### WHAT TO WORK ON
Where in the entries below does "globe" appear? Copy every line that has it.

[Stored data entries]

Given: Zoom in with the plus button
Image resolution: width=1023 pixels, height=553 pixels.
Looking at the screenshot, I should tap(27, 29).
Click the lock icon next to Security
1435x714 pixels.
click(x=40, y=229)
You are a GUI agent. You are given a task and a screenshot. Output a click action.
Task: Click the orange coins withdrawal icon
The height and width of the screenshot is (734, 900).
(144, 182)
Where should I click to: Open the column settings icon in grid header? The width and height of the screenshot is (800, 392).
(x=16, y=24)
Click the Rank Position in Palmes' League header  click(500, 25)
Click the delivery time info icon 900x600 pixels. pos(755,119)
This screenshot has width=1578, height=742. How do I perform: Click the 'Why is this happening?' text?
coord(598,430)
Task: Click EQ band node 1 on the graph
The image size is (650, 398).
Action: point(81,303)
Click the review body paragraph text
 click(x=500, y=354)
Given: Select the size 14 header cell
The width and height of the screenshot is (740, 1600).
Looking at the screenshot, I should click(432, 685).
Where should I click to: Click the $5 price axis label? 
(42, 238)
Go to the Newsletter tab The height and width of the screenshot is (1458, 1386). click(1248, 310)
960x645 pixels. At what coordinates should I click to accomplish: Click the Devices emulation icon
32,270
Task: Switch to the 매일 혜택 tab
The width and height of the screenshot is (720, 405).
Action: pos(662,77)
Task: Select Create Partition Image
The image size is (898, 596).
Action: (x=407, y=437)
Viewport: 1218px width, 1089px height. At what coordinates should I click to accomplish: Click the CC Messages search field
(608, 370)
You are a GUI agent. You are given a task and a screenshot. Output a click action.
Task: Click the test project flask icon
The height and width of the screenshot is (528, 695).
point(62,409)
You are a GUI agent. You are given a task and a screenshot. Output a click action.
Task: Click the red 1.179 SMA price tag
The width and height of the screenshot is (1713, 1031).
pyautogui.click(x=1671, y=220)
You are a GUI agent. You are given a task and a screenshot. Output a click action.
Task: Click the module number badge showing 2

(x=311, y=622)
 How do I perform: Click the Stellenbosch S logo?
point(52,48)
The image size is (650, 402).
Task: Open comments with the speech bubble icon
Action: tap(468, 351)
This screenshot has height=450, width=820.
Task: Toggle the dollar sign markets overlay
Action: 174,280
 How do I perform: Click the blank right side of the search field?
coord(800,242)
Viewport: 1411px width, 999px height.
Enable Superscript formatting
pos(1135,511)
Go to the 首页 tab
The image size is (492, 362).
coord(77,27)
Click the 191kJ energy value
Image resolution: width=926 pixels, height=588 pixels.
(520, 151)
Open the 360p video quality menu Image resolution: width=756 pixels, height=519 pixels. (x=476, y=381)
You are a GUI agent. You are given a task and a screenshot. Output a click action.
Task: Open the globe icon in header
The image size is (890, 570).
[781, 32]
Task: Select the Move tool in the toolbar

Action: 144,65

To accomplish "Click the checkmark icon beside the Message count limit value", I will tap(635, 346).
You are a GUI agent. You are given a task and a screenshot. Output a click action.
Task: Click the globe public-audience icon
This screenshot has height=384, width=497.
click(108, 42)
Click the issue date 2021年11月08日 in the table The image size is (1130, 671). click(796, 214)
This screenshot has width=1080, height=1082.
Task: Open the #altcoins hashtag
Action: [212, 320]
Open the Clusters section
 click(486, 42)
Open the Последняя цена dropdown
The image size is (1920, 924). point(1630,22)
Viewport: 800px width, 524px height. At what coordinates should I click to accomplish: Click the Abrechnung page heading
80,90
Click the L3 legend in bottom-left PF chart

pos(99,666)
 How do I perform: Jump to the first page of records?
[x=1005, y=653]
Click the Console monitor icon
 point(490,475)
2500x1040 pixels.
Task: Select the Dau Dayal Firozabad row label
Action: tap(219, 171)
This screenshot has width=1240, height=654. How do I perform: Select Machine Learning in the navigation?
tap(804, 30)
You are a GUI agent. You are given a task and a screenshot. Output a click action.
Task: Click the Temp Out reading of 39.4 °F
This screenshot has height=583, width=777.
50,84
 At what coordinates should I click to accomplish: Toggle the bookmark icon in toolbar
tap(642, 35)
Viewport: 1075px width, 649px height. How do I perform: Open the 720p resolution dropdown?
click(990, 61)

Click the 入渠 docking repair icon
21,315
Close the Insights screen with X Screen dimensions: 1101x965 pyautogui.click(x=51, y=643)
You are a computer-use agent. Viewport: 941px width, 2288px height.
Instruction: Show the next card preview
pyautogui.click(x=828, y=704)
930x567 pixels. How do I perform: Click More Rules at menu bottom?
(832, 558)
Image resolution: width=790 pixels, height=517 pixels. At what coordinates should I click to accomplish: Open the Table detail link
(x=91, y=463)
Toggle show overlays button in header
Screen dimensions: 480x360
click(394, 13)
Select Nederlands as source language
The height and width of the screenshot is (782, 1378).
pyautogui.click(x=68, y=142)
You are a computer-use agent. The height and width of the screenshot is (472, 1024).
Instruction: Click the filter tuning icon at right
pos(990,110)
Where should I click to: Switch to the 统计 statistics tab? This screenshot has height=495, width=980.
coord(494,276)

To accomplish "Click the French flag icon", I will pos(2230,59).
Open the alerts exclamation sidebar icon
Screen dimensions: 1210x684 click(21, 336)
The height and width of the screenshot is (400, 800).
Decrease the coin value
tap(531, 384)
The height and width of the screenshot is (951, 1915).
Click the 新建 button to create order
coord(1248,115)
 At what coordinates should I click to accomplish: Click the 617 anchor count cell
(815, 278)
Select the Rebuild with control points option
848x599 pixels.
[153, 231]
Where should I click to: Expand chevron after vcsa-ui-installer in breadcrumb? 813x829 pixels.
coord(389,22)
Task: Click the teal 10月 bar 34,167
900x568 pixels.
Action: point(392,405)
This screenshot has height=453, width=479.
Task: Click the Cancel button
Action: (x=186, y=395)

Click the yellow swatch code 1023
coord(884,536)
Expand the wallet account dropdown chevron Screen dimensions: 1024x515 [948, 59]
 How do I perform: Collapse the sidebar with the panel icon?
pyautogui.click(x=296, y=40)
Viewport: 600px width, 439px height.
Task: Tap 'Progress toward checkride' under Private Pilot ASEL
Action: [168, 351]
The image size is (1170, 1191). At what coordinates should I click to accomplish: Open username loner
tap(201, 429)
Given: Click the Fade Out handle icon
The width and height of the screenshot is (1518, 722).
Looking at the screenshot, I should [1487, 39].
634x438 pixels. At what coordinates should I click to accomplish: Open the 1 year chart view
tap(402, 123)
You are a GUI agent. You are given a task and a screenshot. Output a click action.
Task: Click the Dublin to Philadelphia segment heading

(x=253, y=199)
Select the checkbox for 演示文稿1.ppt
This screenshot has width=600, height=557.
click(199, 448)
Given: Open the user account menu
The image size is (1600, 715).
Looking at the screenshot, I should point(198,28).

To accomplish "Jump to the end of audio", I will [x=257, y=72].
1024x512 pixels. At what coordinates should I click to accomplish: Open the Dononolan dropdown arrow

### WORKED SOLUTION
Task: Open the globe icon in header
Task: Click the globe public-audience icon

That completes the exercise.